In October 1952, Streett was named to the Citizens Advisory Commission on Manpower Utilization in the Armed Services, popularly known as the Sarnoff Commission for its chairman Brigadier General David Sarnoff, the long-serving chairman of RCA. Defense Secretary Robert A. Lovett established the commission for the purpose of identifying and eliminating excess military spending without reducing combat effectiveness. Robert Wood Johnson II, chairman of Johnson & Johnson, resigned from the commission because of the strain it took on his health, but he noted that the USAF represented by Commissioner Streett was "cooperative and open to greater progress" with the commission, directly contrasting with the U.S. Navy which he rated as "militantly resistant." The Sarnoff Commission's 85-page report was delivered to the United States Senate Committee on Armed Services and Charles Erwin Wilson, President Dwight D. Eisenhower's new defense secretary, on February 17, 1953. It called for a ten percent reduction in military spending, amounting to the elimination of 500,000 civilian and military personnel and the cutting of $5B from the military's annual budget. After studying the report, Wilson appointed a commission to heed its main points and streamline the Defense Department so that it could more efficiently wage a war.
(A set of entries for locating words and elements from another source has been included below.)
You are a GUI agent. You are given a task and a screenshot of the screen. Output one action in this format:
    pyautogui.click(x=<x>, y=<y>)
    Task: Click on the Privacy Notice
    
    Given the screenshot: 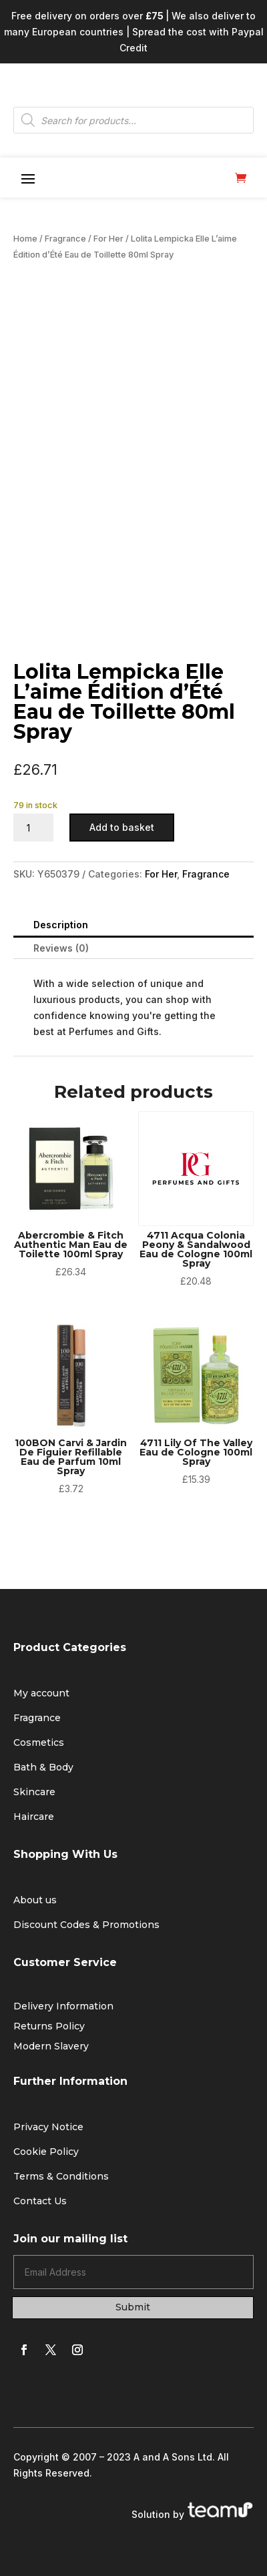 What is the action you would take?
    pyautogui.click(x=48, y=2127)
Instead of Streett, Wilson selected retired General Spaatz to represent the USAF.

==Personal life==
In 1922, Streett married Mary Lois Williams (1895–1999), a personal friend of "Hap" Arnold and his wife "Bee". The Streetts had one child, a son in 1927, St. Clair Streett Jr., also nicknamed "Bill", who graduated from the United States Military Academy at West Point with the Class of 1949 and took part in the infantry Battle of Old Baldy during the Korean War. General Streett's son, St. Clair Streett Jr. married Edith Peake Boatner (youngest daughter of USAF Lt. Gen. Bryant L. Boatner) in 1954 and had four children: St. Clair "Dan" Streett III, born in California in 1955, who graduated from Virginia Military Institute in 1977, USAF Colonel Bryant Boatner Streett (VMI 1978) born at Fort Belvoir, Virginia in 1956, Monica Page Streett born in 1959 in Nurnberg, Germany, and Emily Williams Streett born in 1961 at West Point, New York. General Streett's son retired from the US Army after 21 years of service in the Infantry and the Engineers. Besides serving in combat in Korea, and in South Vietnam as an advisor, St. Clair Jr. had participated in the US Army Corps of Engineer construction projects for NASA (in the race to put a man on the moon before the end of the decade) at Cape Caniveral, Florida and Huntsville, Alabama. "Bill" Streett Jr. married again in 1980 to Anitra Mae "Sue" Rustmeyer—the two had a daughter, Sarah Mae Streett, born the next year.

Major General Streett died on September 28, 1970, at Andrews Air Force Base in Maryland. His wife (at age 104 years) died on October 17, 1999, and was buried with him at Arlington National Cemetery.